Friday, August 19, 2011

"We are locked in history, they were not"



This to me is the pivotal phrase in Werner Herzog's documentary film "Cave of Forgotten Dreams" about the Chauvet cave where the oldest known cave paintings have been found. I will not speak of the film's creative merits (tremendous as they are), or the technical merits (a better application of 3D technology I cannot think of), or its philosophical meaning (ponderous and intrusive as it may be). Instead I found myself thinking of what it means to live inside and outside of history.




We live in a world that is at once as future-oriented as it is mired in the past. We worry about the future nearly as much as we worry about the past it seems to me. Yesterday and today there was yet another spat of missile exchanges between Palestinians and Israelis. Who struck the first blow in this very recent exchange quickly turns into a question of who struck the first blow. Ever. Period. We are - despite tremendous technological progress - very conservative species. We are quick to grab to whatever flotsam we can and turn it into conventions and traditions - the past is far more important than the present in our psyche. Even our imagined future is only an extrapolation of what we know about the past and the present.
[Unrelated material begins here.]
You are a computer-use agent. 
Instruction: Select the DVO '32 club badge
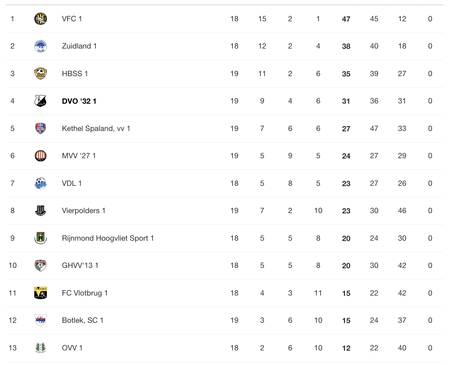point(41,101)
Imagine people living outside of history. They have no records of what happened 50 years ago, or 100 years ago, or 6000 years ago. There are cave paintings, stories and myths, songs and carvings. They get periodically updated (as Australian Aborigenes touch up ancient rock paintings as a sign of respect and bonding with their ancestors), but they are timeless. They might as well have been created 50 years ago as 30,000 years ago. The future rarely exists beyond a year. Only the immediate future is regarded with any degree of anxiety. Anything farther than that is regarded placidly. There is something comforting in this fatalism. Do not worry about another Great War. Do not worry about the C
old War turning hot. Do not worry about the climate change, or recession, or a flu pandemic. Be born, grow up, raise children, pass on what you know, die.
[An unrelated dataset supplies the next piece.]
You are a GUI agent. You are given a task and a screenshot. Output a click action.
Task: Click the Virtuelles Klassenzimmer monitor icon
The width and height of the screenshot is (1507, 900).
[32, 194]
The cave painters of Chauvet are such people. They regard the world around them with reverence I think. Look at the details of the paintings of animals. They are not being hunted in these paintings (unlike the more recent ones). They move, they fight, they run, they hunt, they copulate. There is joy in the paintings, the awareness that the humans are not the pinnacle of creation - they are merely given the gift of active observing. The paintings in Chauvet Cave were made over approximately 5,000 years. People came back to that cave, over and over again. They relighted the fires. They made obeisance before the bones they carried to the cave. They touched up earlier paintings and made new ones. They left their hand prints in ochre paint. An autograph? A link to the past? A link to the future? There is awareness that time passes, but I get the feeling that it was a calm acceptance on their part that time flow. It's all the same. Imagine being a paleolithic artist walking into the cave. You see paintings left behind by your predecessors. These paintings could've been done by your grandparent. Or they could be done by an artist dead for 5,000 years. It makes no difference. You pick up your coal or ochre and start painting beside or around the older images. What does it matter when the older image was painted? It's all the same.
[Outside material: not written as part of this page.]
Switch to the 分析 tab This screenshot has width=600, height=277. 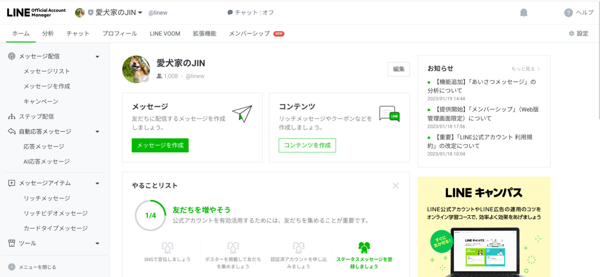pos(48,34)
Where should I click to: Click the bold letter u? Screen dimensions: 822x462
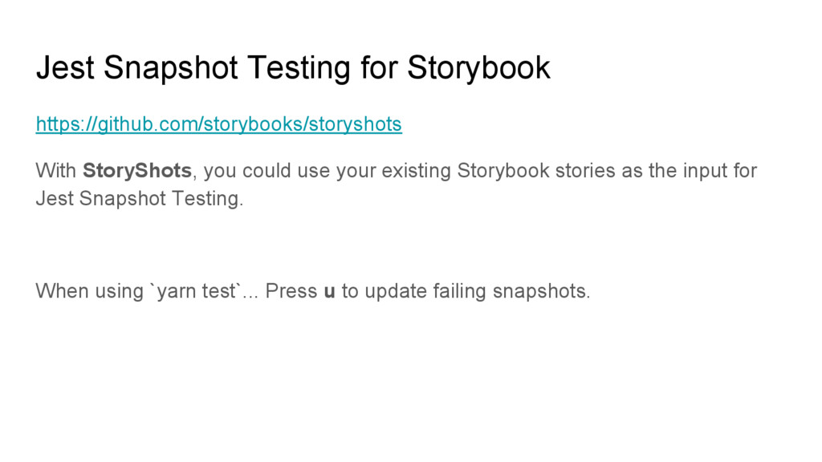329,291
How long will our creations last? The oldest known structures still standing are barely 6,000 years old. That they still stand is not really a testament to the ancient builders, but to the materials they have chosen, the climate, and sheer luck that they have not been toppled by earthquakes, drowned and washed away by floods, or taken apart brick by brick (or stone by stone) by their enterprising successors. Alan Weisman's excellent book The World Without Us takes a serious and sobering look at how quickly nature returns when we are gone, at which of our creations will endure. It will not be long for our most magnificent creations to cease. In the grand scheme of things we are, as a poet once said, "But a beat within the heart of time". So let's enjoy the moment and stop worrying about the past and the future once in a while.